### ARBEITSAUFTRAG
Beantworte mithilfe des Textes zum Kaffeepreis diese Fragen:
1. Um wie viel Prozent sind die Arabica-Preise in den letzten 30 Tagen gestiegen?
2. Wogegen sichern sich Fonds mit USD-gehandelten Rohstoffen ab?
3. Auf wie viele Sack hat die ICO ihre Schätzung der weltweiten Kaffeeproduktion für die Ernte 2020/21 korrigiert?

### TEXTAUSZUG
----------------------------------------
Trotz einiger Korrekturen ist der internationale Rohkaffeepreis an der New Yorker (Arabica) und Londoner (Robusta) Wartentermin-Börse seit Mitte Juni 2020 gestiegen. In den letzten 30 Tagen sind die Arabica-Preise um knapp 15%, und die Robusta-Preise um 12% gestiegen. Es ist weiterhin mit einer starken Preis-Volatilität in beiden Märkten zu rechnen.
Graphik: New York “C” Arabica Coffee Spot Month July 2021
Starke Marktschwankungen können immer verschieden interpretiert werden. In diesem Fall scheinen die Haupttreiber für den Preisanstieg die Positionierung der Investmentfonds im Commodity-Umfeld, eine kleinere Ernte in Brasilien, eine komplizierte politische Situation in Kolumbien sowie generelle Verzögerungen in der internationalen Logistik zu sein.
Fonds nutzen USD-gehandelte Rohstoffe mit einem intrinsischen Wert (wie z.B. Kaffee, Sojabohnen, Mais, Holz, etc.) als Absicherung gegen Inflation. Aus diesem Grund sind Investitionen in verschiedene Rohstoffkomplexe geflossen, wovon die meisten in einem erheblichen Preisanstieg resultierten. Nachdem die Covid-19-Impfkampagnen Wirkung zeigen, kommt die Wirtschaft in den USA und Europa langsam wieder in Gang. Die Regierungen haben sehr ehrgeizige Konjunkturprogramme verabschiedet, und die Nachfrage nach Gütern und Dienstleistungen steigt. Es ist davon auszugehen, dass dies zu einem Anstieg der Preise und damit zu einer Inflation führen wird.
Zusätzlich zur makroökonomischen Entwicklung hat die International Coffee Organization (ICO) ihre Schätzung der weltweiten Kaffeeproduktion für die Ernte 2020/21 auf 169,6 Mio. Sack korrigiert. Dies ist eine Verringerung von 2,29 Mio. Sack im Vergleich zur vorherigen Schätzung von 171,89 Mio. Sack. Trotz dieser Anpassung erwartet die ICO ein leichtes Überangebot von ca. 2%.
----------------------------------------
### DATENAUSZUG
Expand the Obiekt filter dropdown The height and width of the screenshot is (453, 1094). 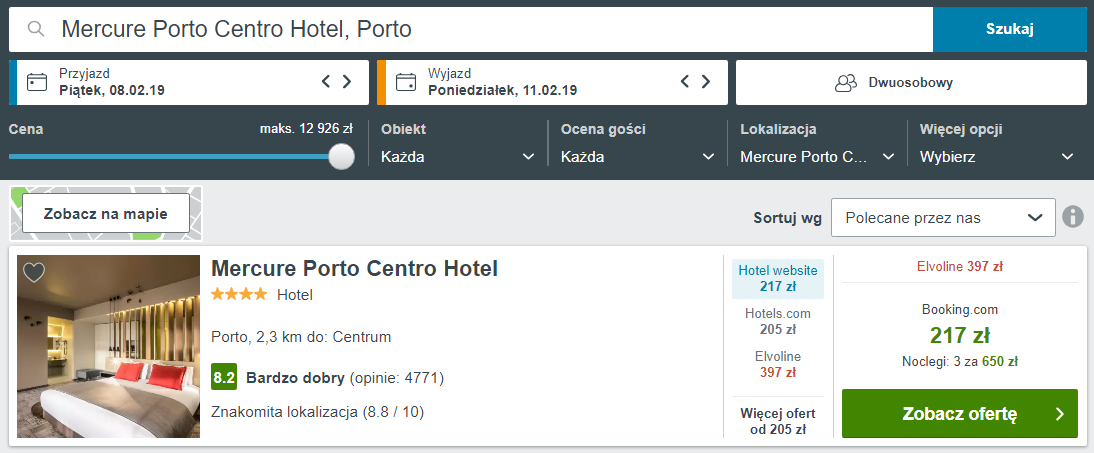click(x=458, y=157)
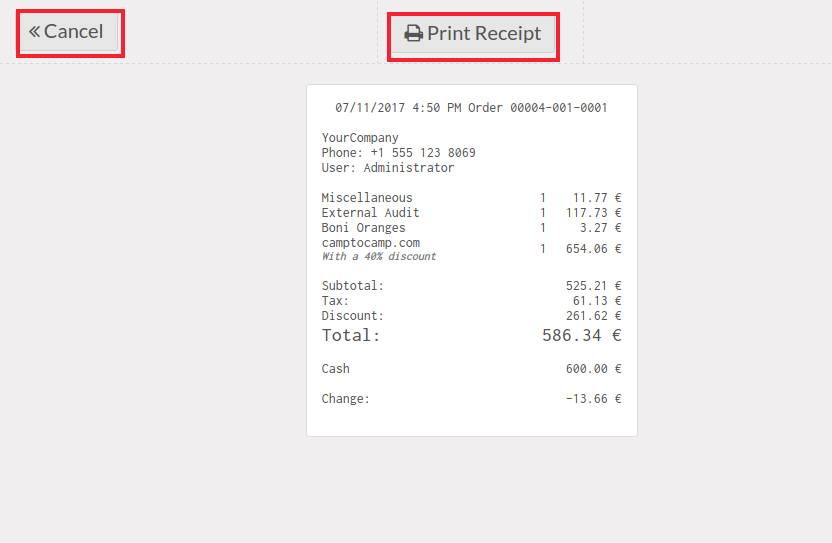
Task: Select the camptocamp.com product line
Action: click(370, 243)
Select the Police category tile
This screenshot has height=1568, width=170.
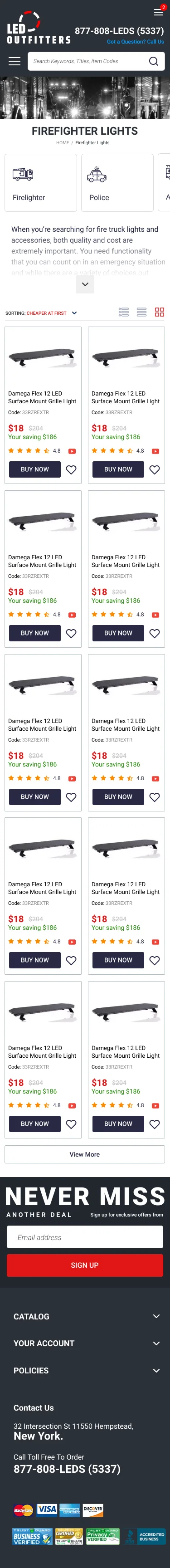[117, 183]
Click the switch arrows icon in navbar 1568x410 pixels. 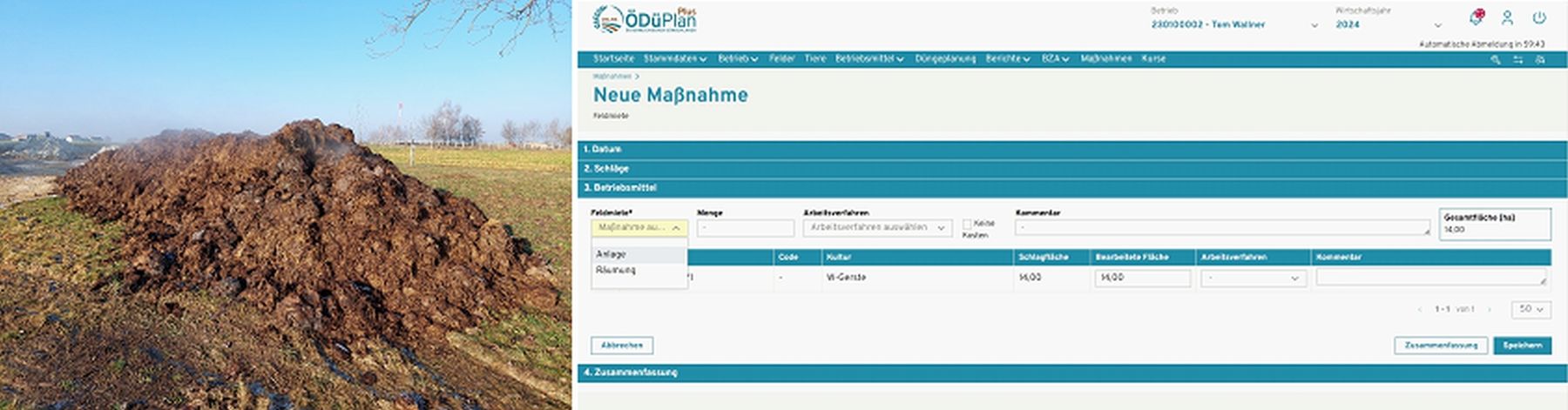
----------------------------------------
### ERGEBNIS
1. Um knapp 15 %.
2. Gegen Inflation.
3. Auf 169,6 Mio. Sack.